Yuriivka (Юріївка; Юрьевка), formerly Yurivka (Юр'ївка), is a village in eastern Ukraine, along the coast of the Sea of Azov. Administratively, the village is within Manhush settlement hromada, Mariupol Raion, in Donetsk Oblast.

== History ==
During the German-Soviet War, the village came under occupation of German forces. In September 1943, the Soviet Black Sea Fleet, led by Konstantin Olshansky, launched an amphibious assault and attacked German logistics here, which helped liberate the nearby city of Mariupol soon later in the Soviets' Donbas Offensive.

During peacetime, before the Russo-Ukrainian War began, the village was most famous for having a large collection of seashells contained in several artworks.

In February 2022, with the Russian invasion of Ukraine, the village soon fell under Russian control during the Southern Ukraine campaign.

On August 14, 2023, the Ukrainian military struck a Russian command post stationed in the village.

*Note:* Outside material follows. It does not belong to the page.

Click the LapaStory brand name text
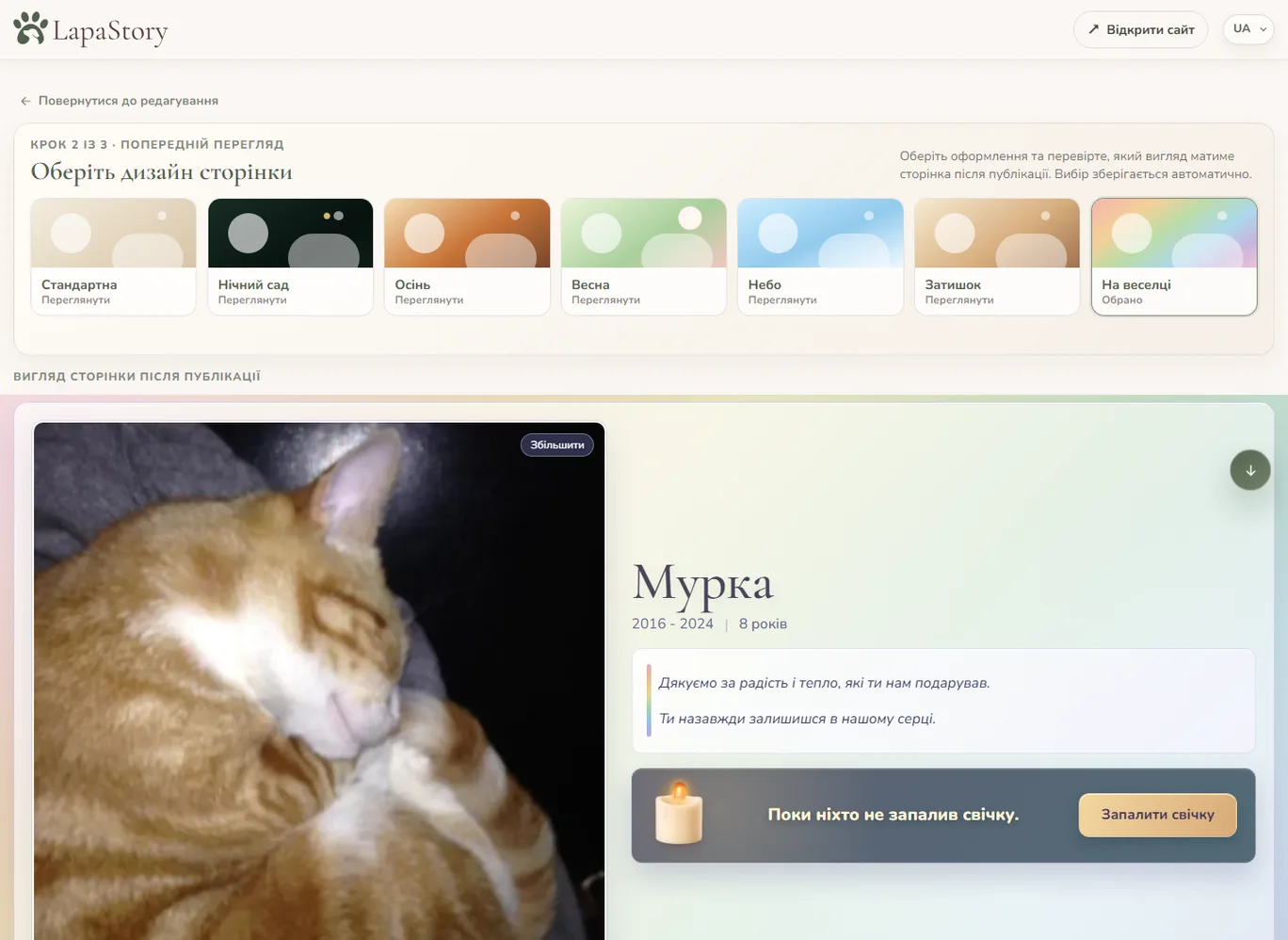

On 18 June 2025, the Verkhovna Rada renamed the village to Yuriivka to match Ukrainian language standards.

== Geography ==
The village sits along the Sea of Azov, and has an average elevation of 18 m

== Demographics ==
According to the 2001 Ukrainian Census, the population of Yurivka stood at 296. The native language distribution was 33.1% Ukrainian, 66.6% Russian, and 0.3% Greek (including Mariupol Greek and Urum).